We love our sports teams . . . which makes it hard for local officials to say no when the team threatens to move elsewhere.

St. Louis has proposed a billion dollar waterfront stadium financed with $400 million in tax money to keep the Rams in Missouri. And the San Diego Chargers and Oakland Raiders have unveiled a plan to turn a former landfill in Carson, California, into a $1.7 billion stadium to keep the Rams from encroaching on their turf. While full details of the plan have yet to be released, it’s been reported that the financing would be similar to the San Francisco 49er’s deal in Santa Clara, which saw the team receive $621 million in construction loans paid for with public money.

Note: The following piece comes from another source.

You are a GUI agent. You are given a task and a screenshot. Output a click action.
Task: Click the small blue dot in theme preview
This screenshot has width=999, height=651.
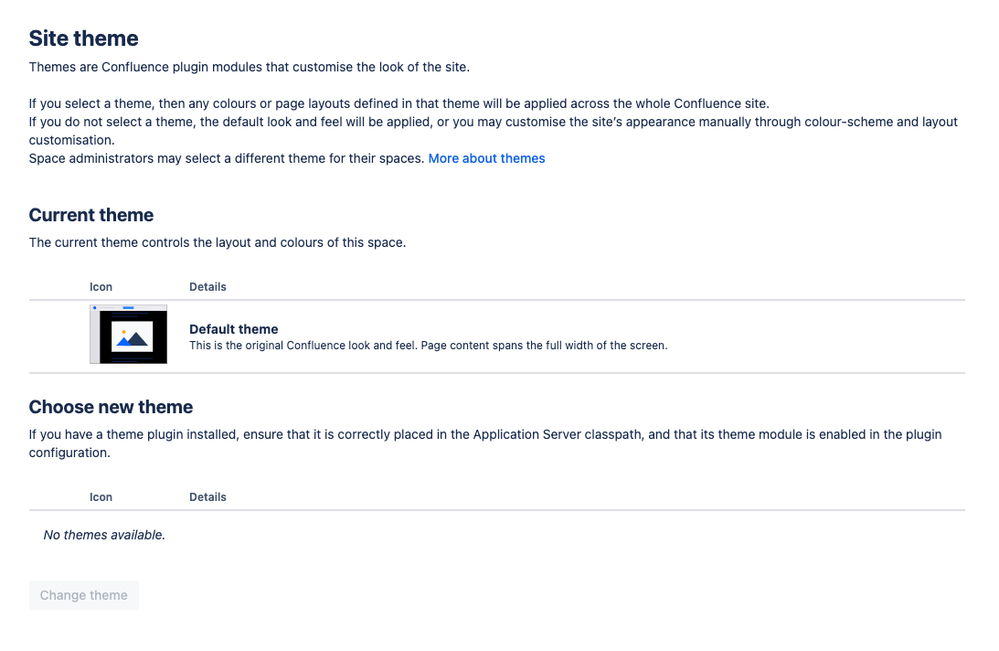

Even the fiscally conservative Scott Walker is not immune to the stadium spending craze. The Wisconsin governor wants to allocate $220 million in public bonds to keep the Milwaukee Bucks basketball franchise in the area. Walker has dubbed the financing scheme as the “Pay Their Way” plan, but professional sports teams rarely pay their fair share when it comes to stadiums and instead use public money to generate private revenue.

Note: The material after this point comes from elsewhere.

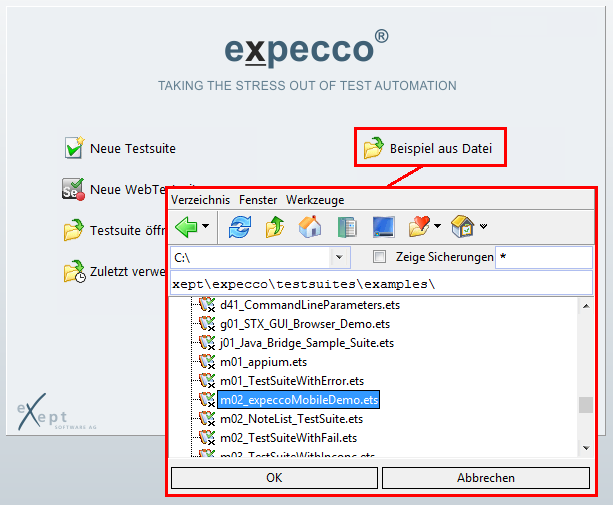Screen dimensions: 613x505
Task: Select m02_NoteList_TestSuite.ets in file list
Action: [283, 418]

If you’re looking to revitalize a local economy, an NFL stadium is just about the worst possible choice. A team will play only eight regular-season home games, two preseason games, and if they’re really lucky, one or two playoff games. At least a major-league baseball stadium hosts 81 games, and a basketball/hockey arena will be used by the home team for 41 games. Yes, stadiums can host concerts and other events. But they rarely hold enough to create a sustained economic impact in the surrounding community.